The football family, however, has helped them get through it. Coach John Wagner called the players together the weekend after the storm and had them help residents clean out water-damaged belongings.
"It was good to help," Tighe said.
Then they got back to the business of football, Wagner said. Getting everyone to practice hasn't necessarily been easy, but "football is football," he said, "you work with what you have."
"One player just made it back on Tuesday," he said. The player was welcomed with open arms. "It wasn't his fault he couldn't get there," Wagner said.
While school resumed on Nov. 8, the team was off last weekend. With the NJSIAA's postponement of all games the weekend right after the storm, that meant Point Beach had a three-week break between games.
Getting players focused after that break was Wagner's biggest concern.
"The school and the administration did a great job of getting the kids back to school as soon as we had power," Wagner said. "Being back with their friends and seeing that everyone was OK definitely helped."
Wagner's approach of taking one opponent at a time -- "We only have our current opponent up on the board, not the entire schedule," he said -- has helped as well, keeping the team from looking too far ahead all season, a trap that can be easy to fall into in a season such as this one, which is so different from the recent past, where a single victory in a season was more common.
Before last year -- Wagner's first as the Gulls' head coach -- when the Gulls beat New Egypt on the road in the first round of the playoffs, Point Beach had won just one other playoff game. That was in 1982. Tighe's father, Kevin, played for the team then. That also was the last time the Gulls had a home game in the playoffs.

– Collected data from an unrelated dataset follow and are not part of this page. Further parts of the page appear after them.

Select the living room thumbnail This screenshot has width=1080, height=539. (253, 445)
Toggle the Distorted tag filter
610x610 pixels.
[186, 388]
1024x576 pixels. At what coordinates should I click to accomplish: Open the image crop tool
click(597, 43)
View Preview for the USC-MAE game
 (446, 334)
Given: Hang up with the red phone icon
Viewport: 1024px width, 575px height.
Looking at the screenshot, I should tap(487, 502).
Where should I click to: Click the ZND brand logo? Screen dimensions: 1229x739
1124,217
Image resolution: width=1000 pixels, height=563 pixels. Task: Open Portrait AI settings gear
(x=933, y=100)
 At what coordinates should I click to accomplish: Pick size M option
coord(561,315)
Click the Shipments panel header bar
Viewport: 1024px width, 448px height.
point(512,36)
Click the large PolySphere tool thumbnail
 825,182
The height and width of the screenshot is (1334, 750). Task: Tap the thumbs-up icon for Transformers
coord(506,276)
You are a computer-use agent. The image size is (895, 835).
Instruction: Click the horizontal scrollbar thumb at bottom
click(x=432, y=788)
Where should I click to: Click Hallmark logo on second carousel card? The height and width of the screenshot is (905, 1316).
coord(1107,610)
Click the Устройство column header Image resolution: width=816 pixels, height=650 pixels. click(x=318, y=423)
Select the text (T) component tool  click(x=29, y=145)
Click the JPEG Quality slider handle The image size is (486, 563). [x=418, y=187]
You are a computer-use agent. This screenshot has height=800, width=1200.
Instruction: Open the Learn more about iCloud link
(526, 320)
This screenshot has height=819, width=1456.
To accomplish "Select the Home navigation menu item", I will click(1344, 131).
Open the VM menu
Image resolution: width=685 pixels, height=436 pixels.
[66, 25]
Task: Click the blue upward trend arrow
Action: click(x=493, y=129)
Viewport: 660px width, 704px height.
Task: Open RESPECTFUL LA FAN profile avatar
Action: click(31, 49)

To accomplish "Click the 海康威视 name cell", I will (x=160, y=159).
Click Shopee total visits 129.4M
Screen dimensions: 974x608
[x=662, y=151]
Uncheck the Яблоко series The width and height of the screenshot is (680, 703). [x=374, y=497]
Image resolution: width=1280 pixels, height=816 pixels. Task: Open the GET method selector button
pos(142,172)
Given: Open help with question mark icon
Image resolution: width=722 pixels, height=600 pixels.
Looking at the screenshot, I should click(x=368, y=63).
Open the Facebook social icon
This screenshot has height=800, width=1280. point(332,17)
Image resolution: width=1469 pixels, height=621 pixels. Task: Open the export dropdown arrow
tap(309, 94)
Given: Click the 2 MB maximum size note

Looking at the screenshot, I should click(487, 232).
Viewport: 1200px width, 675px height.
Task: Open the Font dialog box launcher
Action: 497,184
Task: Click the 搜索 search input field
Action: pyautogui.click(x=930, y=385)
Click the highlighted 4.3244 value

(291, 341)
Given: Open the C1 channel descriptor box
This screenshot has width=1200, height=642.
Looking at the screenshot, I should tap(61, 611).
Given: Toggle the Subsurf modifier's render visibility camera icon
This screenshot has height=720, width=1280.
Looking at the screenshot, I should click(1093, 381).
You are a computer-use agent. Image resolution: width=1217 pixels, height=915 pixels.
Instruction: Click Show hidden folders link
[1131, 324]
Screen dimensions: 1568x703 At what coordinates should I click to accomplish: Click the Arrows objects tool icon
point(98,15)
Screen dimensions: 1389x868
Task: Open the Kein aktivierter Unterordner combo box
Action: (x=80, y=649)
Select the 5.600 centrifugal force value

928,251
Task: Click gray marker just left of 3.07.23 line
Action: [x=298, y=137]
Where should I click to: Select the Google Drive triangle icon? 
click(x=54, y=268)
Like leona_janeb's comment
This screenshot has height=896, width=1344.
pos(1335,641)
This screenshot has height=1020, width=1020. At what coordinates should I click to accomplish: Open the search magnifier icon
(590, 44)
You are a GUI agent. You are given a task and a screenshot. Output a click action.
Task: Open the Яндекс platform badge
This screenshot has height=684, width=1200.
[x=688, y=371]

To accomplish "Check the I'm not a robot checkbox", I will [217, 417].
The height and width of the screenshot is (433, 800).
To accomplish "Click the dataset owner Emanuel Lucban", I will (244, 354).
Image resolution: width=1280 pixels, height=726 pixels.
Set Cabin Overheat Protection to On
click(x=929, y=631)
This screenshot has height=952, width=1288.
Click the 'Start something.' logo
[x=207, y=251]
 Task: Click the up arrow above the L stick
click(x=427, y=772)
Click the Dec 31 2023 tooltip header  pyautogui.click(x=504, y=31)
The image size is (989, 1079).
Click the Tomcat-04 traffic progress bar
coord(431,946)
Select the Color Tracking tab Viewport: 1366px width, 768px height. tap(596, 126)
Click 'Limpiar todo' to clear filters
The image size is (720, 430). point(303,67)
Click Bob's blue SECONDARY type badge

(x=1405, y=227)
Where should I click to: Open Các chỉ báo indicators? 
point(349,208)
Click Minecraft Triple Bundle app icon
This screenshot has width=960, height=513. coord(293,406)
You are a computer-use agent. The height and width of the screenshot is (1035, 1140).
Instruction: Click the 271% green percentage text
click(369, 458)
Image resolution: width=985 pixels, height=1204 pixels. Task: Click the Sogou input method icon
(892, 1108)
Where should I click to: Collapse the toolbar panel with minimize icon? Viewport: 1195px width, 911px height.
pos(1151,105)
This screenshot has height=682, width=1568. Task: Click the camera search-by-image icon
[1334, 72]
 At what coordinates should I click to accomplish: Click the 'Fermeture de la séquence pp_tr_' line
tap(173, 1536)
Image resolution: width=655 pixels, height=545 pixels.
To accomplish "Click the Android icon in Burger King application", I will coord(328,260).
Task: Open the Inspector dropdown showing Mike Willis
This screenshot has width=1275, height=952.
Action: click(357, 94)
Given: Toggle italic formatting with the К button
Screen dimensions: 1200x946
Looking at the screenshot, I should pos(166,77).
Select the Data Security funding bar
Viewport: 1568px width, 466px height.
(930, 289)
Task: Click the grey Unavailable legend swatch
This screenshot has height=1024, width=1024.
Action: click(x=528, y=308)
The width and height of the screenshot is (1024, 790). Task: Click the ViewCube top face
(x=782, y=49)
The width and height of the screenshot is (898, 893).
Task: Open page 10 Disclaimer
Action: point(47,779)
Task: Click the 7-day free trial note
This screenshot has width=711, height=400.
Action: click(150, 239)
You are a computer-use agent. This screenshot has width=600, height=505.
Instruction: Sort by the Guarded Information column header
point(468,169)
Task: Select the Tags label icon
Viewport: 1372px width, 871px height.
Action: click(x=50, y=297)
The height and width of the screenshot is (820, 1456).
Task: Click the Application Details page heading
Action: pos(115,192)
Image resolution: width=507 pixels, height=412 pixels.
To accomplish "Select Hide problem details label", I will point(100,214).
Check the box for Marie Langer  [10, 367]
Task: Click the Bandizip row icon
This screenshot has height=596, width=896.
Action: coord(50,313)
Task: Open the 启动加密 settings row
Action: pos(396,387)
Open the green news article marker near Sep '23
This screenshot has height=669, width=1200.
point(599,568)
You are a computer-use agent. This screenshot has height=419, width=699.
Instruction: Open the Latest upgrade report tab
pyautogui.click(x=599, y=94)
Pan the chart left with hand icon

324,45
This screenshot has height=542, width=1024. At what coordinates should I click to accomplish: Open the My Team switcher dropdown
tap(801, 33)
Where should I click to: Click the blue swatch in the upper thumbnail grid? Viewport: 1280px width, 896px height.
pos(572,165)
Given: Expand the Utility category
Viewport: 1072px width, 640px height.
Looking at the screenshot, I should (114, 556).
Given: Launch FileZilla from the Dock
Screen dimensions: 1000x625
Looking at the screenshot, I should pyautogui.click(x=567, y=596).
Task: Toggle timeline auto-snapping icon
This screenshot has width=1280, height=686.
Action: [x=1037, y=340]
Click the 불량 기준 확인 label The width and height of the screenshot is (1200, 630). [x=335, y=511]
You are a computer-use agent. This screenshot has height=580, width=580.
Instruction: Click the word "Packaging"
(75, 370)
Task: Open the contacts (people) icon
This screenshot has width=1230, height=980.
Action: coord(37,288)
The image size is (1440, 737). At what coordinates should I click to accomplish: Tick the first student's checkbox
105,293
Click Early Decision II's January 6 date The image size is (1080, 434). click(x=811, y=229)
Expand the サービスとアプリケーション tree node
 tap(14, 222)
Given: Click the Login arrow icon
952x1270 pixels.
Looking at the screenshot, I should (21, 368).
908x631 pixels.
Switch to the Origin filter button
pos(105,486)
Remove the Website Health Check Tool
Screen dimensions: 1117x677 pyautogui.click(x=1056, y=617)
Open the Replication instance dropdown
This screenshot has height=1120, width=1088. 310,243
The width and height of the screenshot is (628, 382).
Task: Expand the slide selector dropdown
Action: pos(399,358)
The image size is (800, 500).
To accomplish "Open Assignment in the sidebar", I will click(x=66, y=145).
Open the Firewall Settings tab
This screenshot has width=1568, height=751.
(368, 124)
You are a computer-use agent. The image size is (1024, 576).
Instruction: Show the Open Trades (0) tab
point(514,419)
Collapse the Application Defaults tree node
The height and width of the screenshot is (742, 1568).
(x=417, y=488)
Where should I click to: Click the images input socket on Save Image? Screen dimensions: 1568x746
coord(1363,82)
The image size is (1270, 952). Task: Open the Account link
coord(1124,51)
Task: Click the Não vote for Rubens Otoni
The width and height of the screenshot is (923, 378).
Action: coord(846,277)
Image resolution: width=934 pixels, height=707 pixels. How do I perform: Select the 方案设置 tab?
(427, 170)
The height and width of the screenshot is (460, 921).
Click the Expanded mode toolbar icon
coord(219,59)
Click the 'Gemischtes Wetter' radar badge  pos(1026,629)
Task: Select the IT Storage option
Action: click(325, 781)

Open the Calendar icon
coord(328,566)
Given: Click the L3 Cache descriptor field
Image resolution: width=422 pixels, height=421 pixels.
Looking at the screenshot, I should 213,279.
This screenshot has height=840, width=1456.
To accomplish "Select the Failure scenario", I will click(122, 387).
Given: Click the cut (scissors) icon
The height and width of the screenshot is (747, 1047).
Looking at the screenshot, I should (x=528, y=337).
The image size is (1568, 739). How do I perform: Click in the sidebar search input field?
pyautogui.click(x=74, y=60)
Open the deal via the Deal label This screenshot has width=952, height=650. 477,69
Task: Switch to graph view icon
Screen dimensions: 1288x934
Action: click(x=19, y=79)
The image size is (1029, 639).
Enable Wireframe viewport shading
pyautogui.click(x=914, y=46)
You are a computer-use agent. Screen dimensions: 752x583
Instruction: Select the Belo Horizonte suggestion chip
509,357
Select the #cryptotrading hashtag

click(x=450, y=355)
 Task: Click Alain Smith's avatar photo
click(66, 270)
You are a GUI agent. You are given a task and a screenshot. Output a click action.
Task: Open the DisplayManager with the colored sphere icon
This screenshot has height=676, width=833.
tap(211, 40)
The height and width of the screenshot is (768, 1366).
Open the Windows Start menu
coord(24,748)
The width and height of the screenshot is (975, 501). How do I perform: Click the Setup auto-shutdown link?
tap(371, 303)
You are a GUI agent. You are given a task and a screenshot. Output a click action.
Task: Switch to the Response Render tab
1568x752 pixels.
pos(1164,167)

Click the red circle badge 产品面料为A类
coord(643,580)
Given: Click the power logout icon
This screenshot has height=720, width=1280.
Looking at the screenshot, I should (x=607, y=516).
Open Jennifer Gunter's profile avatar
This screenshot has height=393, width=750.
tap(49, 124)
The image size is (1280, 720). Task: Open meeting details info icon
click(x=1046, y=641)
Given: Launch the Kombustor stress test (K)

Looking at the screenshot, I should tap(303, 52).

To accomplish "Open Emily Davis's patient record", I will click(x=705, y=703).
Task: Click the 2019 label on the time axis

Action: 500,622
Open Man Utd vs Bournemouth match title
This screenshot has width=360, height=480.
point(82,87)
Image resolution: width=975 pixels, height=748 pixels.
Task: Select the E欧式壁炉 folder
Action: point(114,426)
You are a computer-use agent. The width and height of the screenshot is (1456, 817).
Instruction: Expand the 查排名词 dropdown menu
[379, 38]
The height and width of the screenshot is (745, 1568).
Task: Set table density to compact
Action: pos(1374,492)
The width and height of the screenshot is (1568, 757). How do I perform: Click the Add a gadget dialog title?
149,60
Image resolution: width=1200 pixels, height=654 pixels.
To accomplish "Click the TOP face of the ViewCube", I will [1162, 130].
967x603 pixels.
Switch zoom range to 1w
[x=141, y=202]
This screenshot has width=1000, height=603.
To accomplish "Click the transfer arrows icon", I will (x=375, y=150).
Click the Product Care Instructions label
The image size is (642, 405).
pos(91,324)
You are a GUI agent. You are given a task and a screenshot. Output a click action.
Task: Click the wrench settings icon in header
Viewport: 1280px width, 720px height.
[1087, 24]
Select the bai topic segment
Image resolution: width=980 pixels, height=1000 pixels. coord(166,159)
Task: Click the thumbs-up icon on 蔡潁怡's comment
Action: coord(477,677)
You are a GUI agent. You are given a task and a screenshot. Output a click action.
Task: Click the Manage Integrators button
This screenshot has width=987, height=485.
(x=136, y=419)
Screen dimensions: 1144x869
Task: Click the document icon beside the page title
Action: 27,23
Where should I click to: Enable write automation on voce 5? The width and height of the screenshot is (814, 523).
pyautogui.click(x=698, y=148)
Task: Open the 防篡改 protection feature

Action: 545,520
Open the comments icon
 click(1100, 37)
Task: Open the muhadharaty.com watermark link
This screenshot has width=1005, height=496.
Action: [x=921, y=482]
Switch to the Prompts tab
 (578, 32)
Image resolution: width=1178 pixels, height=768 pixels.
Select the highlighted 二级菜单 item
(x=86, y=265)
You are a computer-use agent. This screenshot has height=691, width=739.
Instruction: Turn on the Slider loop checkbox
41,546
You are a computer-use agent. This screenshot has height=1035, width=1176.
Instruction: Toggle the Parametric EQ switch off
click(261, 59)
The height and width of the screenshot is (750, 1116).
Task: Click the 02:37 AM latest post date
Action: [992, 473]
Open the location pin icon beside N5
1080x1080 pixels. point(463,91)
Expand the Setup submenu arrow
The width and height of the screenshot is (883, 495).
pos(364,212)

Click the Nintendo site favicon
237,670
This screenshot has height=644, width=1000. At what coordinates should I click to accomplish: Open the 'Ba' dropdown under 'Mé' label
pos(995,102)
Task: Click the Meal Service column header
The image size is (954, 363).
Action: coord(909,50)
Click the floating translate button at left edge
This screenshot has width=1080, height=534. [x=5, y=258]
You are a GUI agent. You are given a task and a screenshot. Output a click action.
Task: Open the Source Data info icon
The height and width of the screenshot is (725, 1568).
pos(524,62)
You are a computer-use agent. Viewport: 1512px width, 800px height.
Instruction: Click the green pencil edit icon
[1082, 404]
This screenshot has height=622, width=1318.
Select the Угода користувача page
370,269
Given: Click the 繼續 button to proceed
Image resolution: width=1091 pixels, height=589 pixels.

"It feels good to be home, to be on our field," Tighe said. It has been a month since they beat Keansburg on Fioretti Field -- but it feels like longer because of what's happened in the weeks since. "I grew up over there, in that house with the porch," he said, pointing, "so being able to play this game here means a lot."
Even before Sandy hit, the town had rallied around the team, Tighe said, cheering their success.
"Giving back to our community (by playing well) feels good," he said. And Tighe certainly led the way, scoring three touchdowns, grabbing an interception and knocking down three or four more passes. Everywhere you looked, Tighe seemed to be there, putting a stop to the South River attack. Tighe had help, too, from Kyle Samaritano and Andre Cochran, who complete the running back trio that has given teams fits all season. On Friday, Samaritano had two touchdowns, including a 58-yarder to open the game, and Cochran had a 3-yard run that put Beach ahead 20-0.
It was Tighe, a 5-foot-9, 170-pounder, who drew attention all night, including the time he hauled a bevy of South River tacklers another 5 yards after the initial hit.
"We have a special group of seniors," Wagner said. "They've worked hard all year, and they believe in themselves now."
More challenges await. Point Beach hosts Shore Regional on Thanksgiving for the Shore Conference Class B Central division title, which would be the first for the Beach in well over a decade. The second round of the playoffs is set for a week later, Nov. 30 and Dec. 1, with the sectional championships Dec. 7 and 8. Shore is the top seed in the section, so the potential exists for the teams to face off a second time.
Wagner isn't thinking that far ahead. He is concentrating on Thursday's meeting with Shore, and on keeping the Gulls' thoughts on that game.
"We've talked about that, about staying focused," Tighe said.
There are challenges that lie ahead, too, in their personal lives, as Point Beach and the entire Jersey Shore rebuild from Sandy.
But one day, one game, one opponent at a time, Point Beach is finding success -- the kind of success that gives a whole community a reason to cheer.